American basketball player (born 1984)

Darryl Finesse Watkins (born November 8, 1984) is an American former professional basketball player who played for BTN CLS Knights Indonesia of the Asean Basketball League. He is a former college basketball player for the Syracuse Orange who has a reputation for his shot-blocking ability.

==High school==
A first-team all-state pick as a senior, Watkins was a four-time all-county selection and earned all-area his final two seasons. He averaged approximately 16 points, 11 rebounds, six blocks and three assists in his senior campaign.

He was rated 35th nationally and seventh at center by ESPN.com, 35th by PrepStars, 51st by Insiders Hoops, and 60th by Hoop Scoop. New Jersey Hoops ranked him 4th in New Jersey.

==College==
Used as a backup for his first two seasons at Syracuse, Watkins became Syracuse's starting center in his junior year. He registered 99 blocks that season, and ranked 16th in Division I blocked shots per game (2.8). He finished the season averaging 7.1 points and 7.3 rebounds.

Watkins averaged 8.1 points and 7.5 rebounds a game in his senior year. He missed several games early on in the season due to a bruised nose, but still appeared in 33 games, starting 32 of them. He continued his intimidation inside, ranking seventh in Division I players in blocked-shot average (3.4). In the NIT, Watkins blocked six shots against San Diego State, tying Syracuse's NIT record.

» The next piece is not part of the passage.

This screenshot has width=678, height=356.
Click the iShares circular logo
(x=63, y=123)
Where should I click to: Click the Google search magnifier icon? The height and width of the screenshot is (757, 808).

Watkins wore # 13 as a member of the Orange.

===College legacy===
Watkins finished his career with 67 starts in 106 appearances with averages of 6.0 points and 5.8 rebounds per game. He ranked fifth in career blocks at Syracuse with 263 and recorded three or more blocks in a game 48 times during his tenure. Highlights include blocking a career-high 8 shots in a 67–62 win over Cornell on November 9, 2005, and matching that with another 8-block effort in a 77–76 win over Cincinnati on January 27, 2007.

==Professional career==

===Sacramento Kings===
On June 29, 2007, Watkins signed a free agent contract with the Sacramento Kings. Watkins played for the Kings' mini-camp in early July and also in their Vegas summer league. In the Vegas summer league, he averaged 3.8 points, 3.4 rebounds and 0.8 blocks per game, including a nine-point, three-rebound effort against the Houston Rockets. In August 2007, Watkins signed a partially guaranteed deal worth an estimated $450,000 with the Kings and appeared in nine games.

===D-League Stint (Iowa Energy and LA D-Fenders)===
On December 10, the Kings waived Watkins. Watkins split the rest of the season with the Los Angeles D-Fenders and the Iowa Energy of the NBA Development League.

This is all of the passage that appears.